Saved entries:
Segment Open

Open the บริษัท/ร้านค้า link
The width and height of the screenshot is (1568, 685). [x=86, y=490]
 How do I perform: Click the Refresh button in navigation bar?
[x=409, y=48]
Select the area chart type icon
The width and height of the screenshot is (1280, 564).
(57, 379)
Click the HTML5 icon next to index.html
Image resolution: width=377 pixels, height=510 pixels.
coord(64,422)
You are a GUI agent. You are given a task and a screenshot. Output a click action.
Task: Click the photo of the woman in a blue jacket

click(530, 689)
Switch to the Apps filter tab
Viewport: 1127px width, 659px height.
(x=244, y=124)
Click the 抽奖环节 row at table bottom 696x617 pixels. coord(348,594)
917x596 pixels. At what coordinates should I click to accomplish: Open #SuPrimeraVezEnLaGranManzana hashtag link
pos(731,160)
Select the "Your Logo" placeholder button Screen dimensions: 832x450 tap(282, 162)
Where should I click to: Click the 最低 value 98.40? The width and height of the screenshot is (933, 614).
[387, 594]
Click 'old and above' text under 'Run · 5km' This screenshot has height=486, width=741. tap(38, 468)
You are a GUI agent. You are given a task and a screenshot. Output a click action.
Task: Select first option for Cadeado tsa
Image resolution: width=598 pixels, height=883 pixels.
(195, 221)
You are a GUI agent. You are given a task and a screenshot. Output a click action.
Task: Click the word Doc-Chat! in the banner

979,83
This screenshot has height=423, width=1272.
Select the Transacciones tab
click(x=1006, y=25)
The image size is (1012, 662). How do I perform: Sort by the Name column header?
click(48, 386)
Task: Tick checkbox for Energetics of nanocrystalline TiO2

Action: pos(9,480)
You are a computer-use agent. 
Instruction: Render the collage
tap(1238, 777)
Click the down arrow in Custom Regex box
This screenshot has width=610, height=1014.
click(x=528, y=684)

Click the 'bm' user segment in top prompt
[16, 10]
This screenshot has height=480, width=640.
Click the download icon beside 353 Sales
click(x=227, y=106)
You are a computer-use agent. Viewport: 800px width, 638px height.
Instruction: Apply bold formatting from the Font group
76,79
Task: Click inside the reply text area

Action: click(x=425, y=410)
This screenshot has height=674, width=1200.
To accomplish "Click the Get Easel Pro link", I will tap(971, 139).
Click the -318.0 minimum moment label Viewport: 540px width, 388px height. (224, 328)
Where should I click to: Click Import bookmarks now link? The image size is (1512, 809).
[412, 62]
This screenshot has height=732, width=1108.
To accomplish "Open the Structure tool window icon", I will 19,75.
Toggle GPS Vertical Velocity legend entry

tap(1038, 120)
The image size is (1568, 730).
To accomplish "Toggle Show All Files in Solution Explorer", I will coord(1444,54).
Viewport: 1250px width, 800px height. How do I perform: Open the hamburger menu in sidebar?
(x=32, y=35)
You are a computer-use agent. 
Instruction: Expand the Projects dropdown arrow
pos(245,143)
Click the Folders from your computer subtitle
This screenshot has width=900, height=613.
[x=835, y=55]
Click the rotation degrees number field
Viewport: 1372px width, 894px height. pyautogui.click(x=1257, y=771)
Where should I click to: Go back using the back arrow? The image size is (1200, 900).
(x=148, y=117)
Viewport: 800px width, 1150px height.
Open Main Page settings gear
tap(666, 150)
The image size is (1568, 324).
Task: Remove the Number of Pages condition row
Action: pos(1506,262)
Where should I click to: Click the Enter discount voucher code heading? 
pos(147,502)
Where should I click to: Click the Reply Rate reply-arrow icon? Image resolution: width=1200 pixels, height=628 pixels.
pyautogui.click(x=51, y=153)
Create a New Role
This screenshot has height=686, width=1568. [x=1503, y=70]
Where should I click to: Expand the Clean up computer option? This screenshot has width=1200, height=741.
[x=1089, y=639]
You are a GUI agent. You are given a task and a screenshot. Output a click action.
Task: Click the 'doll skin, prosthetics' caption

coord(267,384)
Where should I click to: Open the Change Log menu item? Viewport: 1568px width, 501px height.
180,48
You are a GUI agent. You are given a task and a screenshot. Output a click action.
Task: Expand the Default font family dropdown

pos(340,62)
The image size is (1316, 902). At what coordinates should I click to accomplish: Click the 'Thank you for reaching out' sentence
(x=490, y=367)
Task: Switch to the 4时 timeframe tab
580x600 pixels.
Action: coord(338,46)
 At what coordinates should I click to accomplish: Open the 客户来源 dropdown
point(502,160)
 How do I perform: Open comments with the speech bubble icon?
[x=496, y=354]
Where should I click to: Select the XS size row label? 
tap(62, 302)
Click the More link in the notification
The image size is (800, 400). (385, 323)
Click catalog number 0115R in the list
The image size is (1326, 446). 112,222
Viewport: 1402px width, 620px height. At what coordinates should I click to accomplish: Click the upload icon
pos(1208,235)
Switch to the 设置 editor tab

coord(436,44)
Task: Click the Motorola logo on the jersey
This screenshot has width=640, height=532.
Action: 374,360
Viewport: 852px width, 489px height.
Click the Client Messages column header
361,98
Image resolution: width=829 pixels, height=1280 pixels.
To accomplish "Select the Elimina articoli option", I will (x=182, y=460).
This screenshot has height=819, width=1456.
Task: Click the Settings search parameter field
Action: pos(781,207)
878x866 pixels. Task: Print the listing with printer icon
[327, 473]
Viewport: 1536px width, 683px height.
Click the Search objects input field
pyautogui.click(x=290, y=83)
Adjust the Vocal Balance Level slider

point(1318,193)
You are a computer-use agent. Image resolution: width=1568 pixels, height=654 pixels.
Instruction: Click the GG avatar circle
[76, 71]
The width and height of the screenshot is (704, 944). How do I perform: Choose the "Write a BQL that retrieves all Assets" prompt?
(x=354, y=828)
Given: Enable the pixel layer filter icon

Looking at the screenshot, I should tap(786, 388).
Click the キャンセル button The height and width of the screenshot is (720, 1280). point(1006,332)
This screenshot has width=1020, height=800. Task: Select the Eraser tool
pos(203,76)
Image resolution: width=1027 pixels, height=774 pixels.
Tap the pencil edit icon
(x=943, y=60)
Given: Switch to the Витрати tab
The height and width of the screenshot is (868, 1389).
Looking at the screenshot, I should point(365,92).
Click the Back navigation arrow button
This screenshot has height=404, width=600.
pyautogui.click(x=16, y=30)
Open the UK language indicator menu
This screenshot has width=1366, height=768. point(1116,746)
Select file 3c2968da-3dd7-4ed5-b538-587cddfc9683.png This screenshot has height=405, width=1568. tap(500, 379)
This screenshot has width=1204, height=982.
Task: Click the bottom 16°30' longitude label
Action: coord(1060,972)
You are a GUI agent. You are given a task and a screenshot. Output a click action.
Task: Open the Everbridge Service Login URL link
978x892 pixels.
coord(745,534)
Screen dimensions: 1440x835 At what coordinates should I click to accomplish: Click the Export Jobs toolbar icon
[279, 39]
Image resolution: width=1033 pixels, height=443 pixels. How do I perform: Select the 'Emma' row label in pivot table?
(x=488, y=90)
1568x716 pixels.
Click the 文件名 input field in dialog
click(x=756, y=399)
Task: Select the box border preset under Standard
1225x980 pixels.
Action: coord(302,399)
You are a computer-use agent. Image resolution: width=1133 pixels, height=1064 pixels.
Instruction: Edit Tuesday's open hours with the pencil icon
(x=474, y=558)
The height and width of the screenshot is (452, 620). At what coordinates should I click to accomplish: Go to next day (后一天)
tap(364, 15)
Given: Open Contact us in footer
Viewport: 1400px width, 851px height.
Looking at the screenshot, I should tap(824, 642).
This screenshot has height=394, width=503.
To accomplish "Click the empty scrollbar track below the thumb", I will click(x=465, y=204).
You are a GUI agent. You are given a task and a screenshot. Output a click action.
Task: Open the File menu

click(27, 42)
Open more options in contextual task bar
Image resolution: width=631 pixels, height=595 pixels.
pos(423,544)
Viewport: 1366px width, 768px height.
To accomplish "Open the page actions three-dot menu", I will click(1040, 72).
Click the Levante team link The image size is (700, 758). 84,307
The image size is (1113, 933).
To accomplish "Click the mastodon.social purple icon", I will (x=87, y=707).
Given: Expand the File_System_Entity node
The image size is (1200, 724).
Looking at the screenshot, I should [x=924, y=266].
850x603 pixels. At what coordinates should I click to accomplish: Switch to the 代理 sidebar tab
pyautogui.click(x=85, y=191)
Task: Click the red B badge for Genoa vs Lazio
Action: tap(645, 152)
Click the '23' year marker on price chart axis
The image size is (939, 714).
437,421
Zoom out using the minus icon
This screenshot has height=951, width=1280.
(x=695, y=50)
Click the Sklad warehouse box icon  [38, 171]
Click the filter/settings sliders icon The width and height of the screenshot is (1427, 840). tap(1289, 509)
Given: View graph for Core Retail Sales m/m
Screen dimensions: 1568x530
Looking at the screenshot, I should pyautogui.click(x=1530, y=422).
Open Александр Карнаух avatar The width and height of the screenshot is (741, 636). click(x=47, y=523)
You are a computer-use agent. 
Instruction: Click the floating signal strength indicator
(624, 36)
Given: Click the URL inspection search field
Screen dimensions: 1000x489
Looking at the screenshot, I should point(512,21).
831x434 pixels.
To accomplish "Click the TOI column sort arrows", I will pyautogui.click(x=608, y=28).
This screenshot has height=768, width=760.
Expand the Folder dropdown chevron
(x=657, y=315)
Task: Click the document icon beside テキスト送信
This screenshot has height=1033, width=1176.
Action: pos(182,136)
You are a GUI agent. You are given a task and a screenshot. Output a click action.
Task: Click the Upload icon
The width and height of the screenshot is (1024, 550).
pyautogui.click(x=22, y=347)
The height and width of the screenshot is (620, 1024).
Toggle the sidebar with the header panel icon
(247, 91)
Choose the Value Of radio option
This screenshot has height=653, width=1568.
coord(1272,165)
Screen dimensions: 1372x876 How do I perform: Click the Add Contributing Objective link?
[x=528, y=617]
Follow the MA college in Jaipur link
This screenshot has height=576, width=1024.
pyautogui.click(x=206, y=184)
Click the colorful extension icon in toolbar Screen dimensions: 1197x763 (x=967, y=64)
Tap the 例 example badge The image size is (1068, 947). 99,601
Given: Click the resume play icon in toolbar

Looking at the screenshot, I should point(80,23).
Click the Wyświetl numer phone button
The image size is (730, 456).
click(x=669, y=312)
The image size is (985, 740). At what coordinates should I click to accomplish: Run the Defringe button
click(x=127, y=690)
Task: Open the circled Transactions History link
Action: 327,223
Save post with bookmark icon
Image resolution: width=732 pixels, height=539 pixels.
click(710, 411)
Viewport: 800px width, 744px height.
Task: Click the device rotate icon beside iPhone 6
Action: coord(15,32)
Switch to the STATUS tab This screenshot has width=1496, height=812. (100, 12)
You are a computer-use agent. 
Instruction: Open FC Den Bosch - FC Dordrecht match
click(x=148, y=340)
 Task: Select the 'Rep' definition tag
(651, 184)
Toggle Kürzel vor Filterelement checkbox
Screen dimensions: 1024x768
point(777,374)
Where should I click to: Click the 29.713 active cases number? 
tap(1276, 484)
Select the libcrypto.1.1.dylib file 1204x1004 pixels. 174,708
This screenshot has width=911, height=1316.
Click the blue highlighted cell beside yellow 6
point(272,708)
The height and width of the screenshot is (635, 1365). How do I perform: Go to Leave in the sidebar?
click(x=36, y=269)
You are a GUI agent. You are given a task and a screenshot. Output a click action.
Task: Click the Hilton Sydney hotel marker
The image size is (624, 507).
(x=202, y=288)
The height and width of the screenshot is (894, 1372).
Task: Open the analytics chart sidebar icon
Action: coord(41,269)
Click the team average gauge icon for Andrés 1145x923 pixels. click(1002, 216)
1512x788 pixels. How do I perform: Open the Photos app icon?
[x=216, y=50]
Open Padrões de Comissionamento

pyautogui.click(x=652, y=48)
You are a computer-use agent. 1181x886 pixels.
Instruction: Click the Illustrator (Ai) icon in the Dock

Segment Closed

-- How to complete this task --
Would you print exactly the lines from the first line of the entries above through the line that has "Click the 抽奖环节", both included, and stop there?

-- Response --
Open the บริษัท/ร้านค้า link
The width and height of the screenshot is (1568, 685). [x=86, y=490]
 How do I perform: Click the Refresh button in navigation bar?
[x=409, y=48]
Select the area chart type icon
The width and height of the screenshot is (1280, 564).
(57, 379)
Click the HTML5 icon next to index.html
Image resolution: width=377 pixels, height=510 pixels.
coord(64,422)
You are a GUI agent. You are given a task and a screenshot. Output a click action.
Task: Click the photo of the woman in a blue jacket

click(530, 689)
Switch to the Apps filter tab
Viewport: 1127px width, 659px height.
(x=244, y=124)
Click the 抽奖环节 row at table bottom 696x617 pixels. coord(348,594)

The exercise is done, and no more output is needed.